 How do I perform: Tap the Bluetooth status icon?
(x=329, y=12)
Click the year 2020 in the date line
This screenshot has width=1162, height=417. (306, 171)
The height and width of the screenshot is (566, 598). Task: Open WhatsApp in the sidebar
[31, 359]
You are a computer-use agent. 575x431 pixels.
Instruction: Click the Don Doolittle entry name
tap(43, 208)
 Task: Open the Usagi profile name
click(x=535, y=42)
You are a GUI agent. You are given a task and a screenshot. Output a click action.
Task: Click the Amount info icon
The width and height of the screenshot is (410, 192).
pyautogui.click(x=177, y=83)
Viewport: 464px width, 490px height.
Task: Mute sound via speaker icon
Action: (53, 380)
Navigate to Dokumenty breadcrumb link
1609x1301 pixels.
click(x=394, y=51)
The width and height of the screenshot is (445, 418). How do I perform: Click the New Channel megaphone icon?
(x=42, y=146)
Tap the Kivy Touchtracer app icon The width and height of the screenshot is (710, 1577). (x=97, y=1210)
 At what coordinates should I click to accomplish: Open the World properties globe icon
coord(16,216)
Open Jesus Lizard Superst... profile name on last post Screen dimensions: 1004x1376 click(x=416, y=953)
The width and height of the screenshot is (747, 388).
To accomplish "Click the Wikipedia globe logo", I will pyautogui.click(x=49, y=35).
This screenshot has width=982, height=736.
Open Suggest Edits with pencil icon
* * * * *
# Problem statement
Among the entries, copy every line containing the word "agent".

# Answer to the problem
You are a computer-use agent. 575x431 pixels.
You are a GUI agent. You are given a task and a screenshot. Output a click action.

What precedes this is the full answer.